Task goal
Every entry must be reproduced word for word.

(Collected data entries)
•••••
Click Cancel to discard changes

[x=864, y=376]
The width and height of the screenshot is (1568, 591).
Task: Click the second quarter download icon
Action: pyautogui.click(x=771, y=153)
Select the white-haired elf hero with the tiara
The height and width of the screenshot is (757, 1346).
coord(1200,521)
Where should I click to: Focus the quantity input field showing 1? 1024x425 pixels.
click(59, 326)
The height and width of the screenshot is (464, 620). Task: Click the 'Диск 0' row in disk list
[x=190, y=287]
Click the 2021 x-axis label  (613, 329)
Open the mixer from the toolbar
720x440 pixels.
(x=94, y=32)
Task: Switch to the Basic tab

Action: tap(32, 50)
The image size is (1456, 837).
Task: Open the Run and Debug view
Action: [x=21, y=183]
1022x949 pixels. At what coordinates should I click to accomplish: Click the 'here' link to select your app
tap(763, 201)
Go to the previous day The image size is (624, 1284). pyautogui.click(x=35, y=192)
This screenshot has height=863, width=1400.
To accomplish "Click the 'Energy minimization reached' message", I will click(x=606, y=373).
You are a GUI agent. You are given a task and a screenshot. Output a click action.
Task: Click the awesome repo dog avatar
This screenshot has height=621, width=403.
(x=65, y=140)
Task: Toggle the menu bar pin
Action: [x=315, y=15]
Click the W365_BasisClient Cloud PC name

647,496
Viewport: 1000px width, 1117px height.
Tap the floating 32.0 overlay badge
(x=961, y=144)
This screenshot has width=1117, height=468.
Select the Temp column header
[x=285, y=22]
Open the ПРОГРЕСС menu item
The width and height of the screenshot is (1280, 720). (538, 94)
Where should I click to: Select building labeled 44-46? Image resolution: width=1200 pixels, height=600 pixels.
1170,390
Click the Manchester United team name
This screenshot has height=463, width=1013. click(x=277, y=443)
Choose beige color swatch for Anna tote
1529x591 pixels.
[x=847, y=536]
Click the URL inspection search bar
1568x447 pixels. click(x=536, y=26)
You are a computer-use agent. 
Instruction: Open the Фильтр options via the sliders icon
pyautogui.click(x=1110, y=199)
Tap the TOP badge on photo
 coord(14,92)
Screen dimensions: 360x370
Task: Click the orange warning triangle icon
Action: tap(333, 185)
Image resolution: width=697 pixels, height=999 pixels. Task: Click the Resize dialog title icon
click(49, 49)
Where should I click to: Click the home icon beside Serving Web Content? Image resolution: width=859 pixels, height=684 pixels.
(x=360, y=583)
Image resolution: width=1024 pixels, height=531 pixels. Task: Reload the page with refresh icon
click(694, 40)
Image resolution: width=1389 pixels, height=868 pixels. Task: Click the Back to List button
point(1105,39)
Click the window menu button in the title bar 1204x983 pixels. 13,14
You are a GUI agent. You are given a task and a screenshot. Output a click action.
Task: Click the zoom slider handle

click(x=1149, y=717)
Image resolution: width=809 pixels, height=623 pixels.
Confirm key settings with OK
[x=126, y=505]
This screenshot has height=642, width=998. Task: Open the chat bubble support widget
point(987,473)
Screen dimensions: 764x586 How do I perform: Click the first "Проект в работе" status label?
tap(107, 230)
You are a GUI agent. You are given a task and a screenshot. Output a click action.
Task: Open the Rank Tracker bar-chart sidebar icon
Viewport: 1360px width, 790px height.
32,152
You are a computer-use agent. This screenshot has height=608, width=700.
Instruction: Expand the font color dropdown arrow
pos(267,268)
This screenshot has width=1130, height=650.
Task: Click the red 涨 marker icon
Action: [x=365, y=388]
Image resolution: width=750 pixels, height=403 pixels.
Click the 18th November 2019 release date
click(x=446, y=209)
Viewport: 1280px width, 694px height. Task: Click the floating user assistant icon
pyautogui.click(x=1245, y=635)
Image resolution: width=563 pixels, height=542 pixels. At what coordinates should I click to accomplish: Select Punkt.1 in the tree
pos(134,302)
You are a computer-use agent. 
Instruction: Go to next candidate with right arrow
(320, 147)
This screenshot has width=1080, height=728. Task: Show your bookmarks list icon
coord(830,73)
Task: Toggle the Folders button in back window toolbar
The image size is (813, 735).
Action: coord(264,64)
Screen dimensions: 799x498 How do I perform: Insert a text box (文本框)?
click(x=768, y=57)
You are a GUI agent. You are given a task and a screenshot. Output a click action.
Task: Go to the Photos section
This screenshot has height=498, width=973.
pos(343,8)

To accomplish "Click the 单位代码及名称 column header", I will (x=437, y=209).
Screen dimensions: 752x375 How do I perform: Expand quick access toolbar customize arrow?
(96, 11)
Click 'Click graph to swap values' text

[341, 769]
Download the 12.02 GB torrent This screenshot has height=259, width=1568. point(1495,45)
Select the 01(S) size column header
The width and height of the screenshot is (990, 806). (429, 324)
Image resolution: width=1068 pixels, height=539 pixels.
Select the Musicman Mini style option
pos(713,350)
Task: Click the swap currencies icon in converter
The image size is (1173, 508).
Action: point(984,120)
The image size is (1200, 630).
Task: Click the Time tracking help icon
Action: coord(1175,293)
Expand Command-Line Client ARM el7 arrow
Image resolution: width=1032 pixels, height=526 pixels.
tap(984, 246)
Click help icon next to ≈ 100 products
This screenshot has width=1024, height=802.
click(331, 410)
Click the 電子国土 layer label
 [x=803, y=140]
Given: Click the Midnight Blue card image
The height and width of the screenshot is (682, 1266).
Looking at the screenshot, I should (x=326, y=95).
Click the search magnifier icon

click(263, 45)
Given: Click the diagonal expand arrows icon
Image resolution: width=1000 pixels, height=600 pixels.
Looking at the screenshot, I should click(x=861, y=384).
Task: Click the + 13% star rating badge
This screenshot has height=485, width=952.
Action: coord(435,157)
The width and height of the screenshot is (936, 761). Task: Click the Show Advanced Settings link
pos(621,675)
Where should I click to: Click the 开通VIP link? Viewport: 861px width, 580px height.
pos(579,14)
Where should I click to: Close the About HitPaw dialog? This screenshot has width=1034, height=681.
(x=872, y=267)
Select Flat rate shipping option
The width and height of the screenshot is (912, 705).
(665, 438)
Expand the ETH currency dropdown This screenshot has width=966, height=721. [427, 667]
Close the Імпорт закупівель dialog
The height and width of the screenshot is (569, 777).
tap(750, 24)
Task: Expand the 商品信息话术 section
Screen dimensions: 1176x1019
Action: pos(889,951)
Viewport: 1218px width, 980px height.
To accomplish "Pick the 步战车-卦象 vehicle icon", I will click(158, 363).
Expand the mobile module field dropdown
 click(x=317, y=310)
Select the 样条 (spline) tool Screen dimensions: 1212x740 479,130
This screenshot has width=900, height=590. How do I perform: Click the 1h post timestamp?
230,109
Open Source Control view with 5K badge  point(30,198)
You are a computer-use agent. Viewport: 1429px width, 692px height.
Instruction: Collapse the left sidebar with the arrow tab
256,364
•••••
Task output
Click Cancel to discard changes

[x=864, y=376]
The width and height of the screenshot is (1568, 591).
Task: Click the second quarter download icon
Action: pyautogui.click(x=771, y=153)
Select the white-haired elf hero with the tiara
The height and width of the screenshot is (757, 1346).
coord(1200,521)
Where should I click to: Focus the quantity input field showing 1? 1024x425 pixels.
click(59, 326)
The height and width of the screenshot is (464, 620). Task: Click the 'Диск 0' row in disk list
[x=190, y=287]
Click the 2021 x-axis label  (613, 329)
Open the mixer from the toolbar
720x440 pixels.
(x=94, y=32)
Task: Switch to the Basic tab

Action: tap(32, 50)
The image size is (1456, 837).
Task: Open the Run and Debug view
Action: [x=21, y=183]
1022x949 pixels. At what coordinates should I click to accomplish: Click the 'here' link to select your app
tap(763, 201)
Go to the previous day The image size is (624, 1284). pyautogui.click(x=35, y=192)
This screenshot has height=863, width=1400.
To accomplish "Click the 'Energy minimization reached' message", I will click(x=606, y=373).
You are a GUI agent. You are given a task and a screenshot. Output a click action.
Task: Click the awesome repo dog avatar
This screenshot has height=621, width=403.
(x=65, y=140)
Task: Toggle the menu bar pin
Action: [x=315, y=15]
Click the W365_BasisClient Cloud PC name

647,496
Viewport: 1000px width, 1117px height.
Tap the floating 32.0 overlay badge
(x=961, y=144)
This screenshot has width=1117, height=468.
Select the Temp column header
[x=285, y=22]
Open the ПРОГРЕСС menu item
The width and height of the screenshot is (1280, 720). (538, 94)
Where should I click to: Select building labeled 44-46? Image resolution: width=1200 pixels, height=600 pixels.
1170,390
Click the Manchester United team name
This screenshot has height=463, width=1013. click(x=277, y=443)
Choose beige color swatch for Anna tote
1529x591 pixels.
[x=847, y=536]
Click the URL inspection search bar
1568x447 pixels. click(x=536, y=26)
You are a computer-use agent. 
Instruction: Open the Фильтр options via the sliders icon
pyautogui.click(x=1110, y=199)
Tap the TOP badge on photo
 coord(14,92)
Screen dimensions: 360x370
Task: Click the orange warning triangle icon
Action: tap(333, 185)
Image resolution: width=697 pixels, height=999 pixels. Task: Click the Resize dialog title icon
click(49, 49)
Where should I click to: Click the home icon beside Serving Web Content? Image resolution: width=859 pixels, height=684 pixels.
(x=360, y=583)
Image resolution: width=1024 pixels, height=531 pixels. Task: Reload the page with refresh icon
click(694, 40)
Image resolution: width=1389 pixels, height=868 pixels. Task: Click the Back to List button
point(1105,39)
Click the window menu button in the title bar 1204x983 pixels. 13,14
You are a GUI agent. You are given a task and a screenshot. Output a click action.
Task: Click the zoom slider handle

click(x=1149, y=717)
Image resolution: width=809 pixels, height=623 pixels.
Confirm key settings with OK
[x=126, y=505]
This screenshot has height=642, width=998. Task: Open the chat bubble support widget
point(987,473)
Screen dimensions: 764x586 How do I perform: Click the first "Проект в работе" status label?
tap(107, 230)
You are a GUI agent. You are given a task and a screenshot. Output a click action.
Task: Open the Rank Tracker bar-chart sidebar icon
Viewport: 1360px width, 790px height.
32,152
You are a computer-use agent. This screenshot has height=608, width=700.
Instruction: Expand the font color dropdown arrow
pos(267,268)
This screenshot has width=1130, height=650.
Task: Click the red 涨 marker icon
Action: [x=365, y=388]
Image resolution: width=750 pixels, height=403 pixels.
Click the 18th November 2019 release date
click(x=446, y=209)
Viewport: 1280px width, 694px height. Task: Click the floating user assistant icon
pyautogui.click(x=1245, y=635)
Image resolution: width=563 pixels, height=542 pixels. At what coordinates should I click to accomplish: Select Punkt.1 in the tree
pos(134,302)
You are a computer-use agent. 
Instruction: Go to next candidate with right arrow
(320, 147)
This screenshot has width=1080, height=728. Task: Show your bookmarks list icon
coord(830,73)
Task: Toggle the Folders button in back window toolbar
The image size is (813, 735).
Action: coord(264,64)
Screen dimensions: 799x498 How do I perform: Insert a text box (文本框)?
click(x=768, y=57)
You are a GUI agent. You are given a task and a screenshot. Output a click action.
Task: Go to the Photos section
This screenshot has height=498, width=973.
pos(343,8)

To accomplish "Click the 单位代码及名称 column header", I will (x=437, y=209).
Screen dimensions: 752x375 How do I perform: Expand quick access toolbar customize arrow?
(96, 11)
Click 'Click graph to swap values' text

[341, 769]
Download the 12.02 GB torrent This screenshot has height=259, width=1568. point(1495,45)
Select the 01(S) size column header
The width and height of the screenshot is (990, 806). (429, 324)
Image resolution: width=1068 pixels, height=539 pixels.
Select the Musicman Mini style option
pos(713,350)
Task: Click the swap currencies icon in converter
The image size is (1173, 508).
Action: point(984,120)
The image size is (1200, 630).
Task: Click the Time tracking help icon
Action: coord(1175,293)
Expand Command-Line Client ARM el7 arrow
Image resolution: width=1032 pixels, height=526 pixels.
tap(984, 246)
Click help icon next to ≈ 100 products
This screenshot has width=1024, height=802.
click(331, 410)
Click the 電子国土 layer label
 [x=803, y=140]
Given: Click the Midnight Blue card image
The height and width of the screenshot is (682, 1266).
Looking at the screenshot, I should (x=326, y=95).
Click the search magnifier icon

click(263, 45)
Given: Click the diagonal expand arrows icon
Image resolution: width=1000 pixels, height=600 pixels.
Looking at the screenshot, I should click(x=861, y=384).
Task: Click the + 13% star rating badge
This screenshot has height=485, width=952.
Action: coord(435,157)
The width and height of the screenshot is (936, 761). Task: Click the Show Advanced Settings link
pos(621,675)
Where should I click to: Click the 开通VIP link? Viewport: 861px width, 580px height.
pos(579,14)
Where should I click to: Close the About HitPaw dialog? This screenshot has width=1034, height=681.
(x=872, y=267)
Select Flat rate shipping option
The width and height of the screenshot is (912, 705).
(665, 438)
Expand the ETH currency dropdown This screenshot has width=966, height=721. [427, 667]
Close the Імпорт закупівель dialog
The height and width of the screenshot is (569, 777).
tap(750, 24)
Task: Expand the 商品信息话术 section
Screen dimensions: 1176x1019
Action: pos(889,951)
Viewport: 1218px width, 980px height.
To accomplish "Pick the 步战车-卦象 vehicle icon", I will click(158, 363).
Expand the mobile module field dropdown
 click(x=317, y=310)
Select the 样条 (spline) tool Screen dimensions: 1212x740 479,130
This screenshot has width=900, height=590. How do I perform: Click the 1h post timestamp?
230,109
Open Source Control view with 5K badge  point(30,198)
You are a computer-use agent. Viewport: 1429px width, 692px height.
Instruction: Collapse the left sidebar with the arrow tab
256,364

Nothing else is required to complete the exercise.